Turning 30 still often scares people, as they start to examine their life choices and question if they’ve made the right decisions. People have to start making the fantasies they’ve had since their teens a reality, and prepare for the future. This cultural need to grow up as we hit the 30-mark is the main driving force behind the new Warner Bros. Pictures romantic comedy ‘Something Burrowed,’ which focuses on the question what people would do if they feel their moment of opportunity has passed them by.

‘Something Borrowed’ follows single New York City attorney Rachel White (played by Ginnifer Goodwin) as she watches her best friend Darcy Rhone (portrayed by Kate Hudson) plan her wedding to Dex Thaler (played by Colin Egglesfield). Rachel struggles with her maid of honor duties, as she has had a crush on Dex since law school. After turning 30 and being upset she’s still single, Rachel has a one-night stand with Dex. But she vows not to publicly admit her love for him in order to spare Darcy’s feelings and their friendship. Ethan (portrayed by John Krasinski), who has been friends with Rachel and Darcy since they were kids, quickly realizes what’s going on between Rachel and Dex, and encourages her to go after what she truly wants. Rachel refuses to believe Ethan when he says Dex is stringing her along, while she tries to dodge Darcy’s attempts to set her up with Dex’s friend Marcus (played by Steve Howey).

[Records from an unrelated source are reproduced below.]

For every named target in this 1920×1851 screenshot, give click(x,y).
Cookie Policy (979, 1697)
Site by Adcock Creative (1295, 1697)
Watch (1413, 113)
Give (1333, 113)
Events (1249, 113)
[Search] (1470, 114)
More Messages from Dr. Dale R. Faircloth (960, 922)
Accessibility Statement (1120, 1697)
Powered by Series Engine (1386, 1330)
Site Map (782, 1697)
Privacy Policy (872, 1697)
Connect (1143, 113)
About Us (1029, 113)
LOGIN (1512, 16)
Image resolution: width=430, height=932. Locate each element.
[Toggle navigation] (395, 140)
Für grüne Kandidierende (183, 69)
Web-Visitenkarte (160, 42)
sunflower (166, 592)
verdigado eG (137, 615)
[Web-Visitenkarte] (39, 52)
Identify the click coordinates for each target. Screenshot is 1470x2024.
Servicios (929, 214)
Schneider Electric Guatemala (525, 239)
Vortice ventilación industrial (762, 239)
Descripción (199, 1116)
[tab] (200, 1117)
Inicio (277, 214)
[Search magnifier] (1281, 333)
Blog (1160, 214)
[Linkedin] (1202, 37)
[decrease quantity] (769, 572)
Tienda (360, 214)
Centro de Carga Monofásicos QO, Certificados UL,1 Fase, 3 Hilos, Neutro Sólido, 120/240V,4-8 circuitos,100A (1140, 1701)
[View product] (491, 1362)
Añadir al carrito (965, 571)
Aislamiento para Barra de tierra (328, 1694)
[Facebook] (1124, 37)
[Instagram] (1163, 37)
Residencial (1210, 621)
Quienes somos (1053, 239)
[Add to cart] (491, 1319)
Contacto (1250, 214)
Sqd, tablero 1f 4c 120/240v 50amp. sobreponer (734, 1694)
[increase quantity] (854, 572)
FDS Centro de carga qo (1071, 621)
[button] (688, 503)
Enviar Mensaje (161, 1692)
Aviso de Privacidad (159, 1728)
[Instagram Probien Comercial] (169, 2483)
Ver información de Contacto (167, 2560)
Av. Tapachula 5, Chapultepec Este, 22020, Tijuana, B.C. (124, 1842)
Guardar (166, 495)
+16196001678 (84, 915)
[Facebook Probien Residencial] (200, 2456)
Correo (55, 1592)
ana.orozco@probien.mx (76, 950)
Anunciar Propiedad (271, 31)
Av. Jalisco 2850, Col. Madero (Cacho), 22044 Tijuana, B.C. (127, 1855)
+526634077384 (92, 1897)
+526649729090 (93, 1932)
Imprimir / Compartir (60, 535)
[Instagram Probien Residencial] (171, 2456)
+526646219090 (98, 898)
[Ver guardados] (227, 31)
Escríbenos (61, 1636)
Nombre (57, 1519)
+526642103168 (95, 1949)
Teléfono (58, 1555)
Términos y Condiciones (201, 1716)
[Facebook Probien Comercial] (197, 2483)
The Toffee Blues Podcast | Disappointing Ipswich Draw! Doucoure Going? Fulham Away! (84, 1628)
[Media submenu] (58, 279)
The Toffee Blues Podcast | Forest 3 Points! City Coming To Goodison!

As an ensemble romantic comedy based on the best-selling novel of the same name by Emily Griffin, ‘Something Borrowed’ achieves its goal of concentrating on how the characters feel about, and act towards, each other. As director Luke Greenfield has said, the movie is “a character-driven ensemble about real people in a tricky situation,” and the audience is supposed to be put into the characters’ shoes to understand how they’re feeling. While screenwriter Jennie Snyder Urman was able to gracefully translate Griffin’s flawed, but well-meaning characters to the screen in a relatable way, Hudson and Goodwin’s bond unfortunately don’t have a believable bond together. While Darcy said in the beginning of the film that Rachel has been her first soul mate since they were kids, the actresses unfortunately seem as though they’re new friends who just met each other.

Hudson and Goodwin’s lack of chemistry seems like it would hurt the film, as their life-long relationship is one of the core driving forces of the conflicts in ‘Something Borrowed.’ But oddly enough, when the two are in scenes without each other, or when they’re interacting more with the other actors than each other, they both truly connect with their characters. Hudson truly brings Darcy to life, showing that most of her actions she has taken since she was a kid have been focused on how they benefit her. As Greenfield has said of Darcy, she’s one of those high-maintenance people who surrounds themselves with selfless people. The audience will feel as though Darcy truly believes everything will always work out for the best, and Rachel will help make it happen.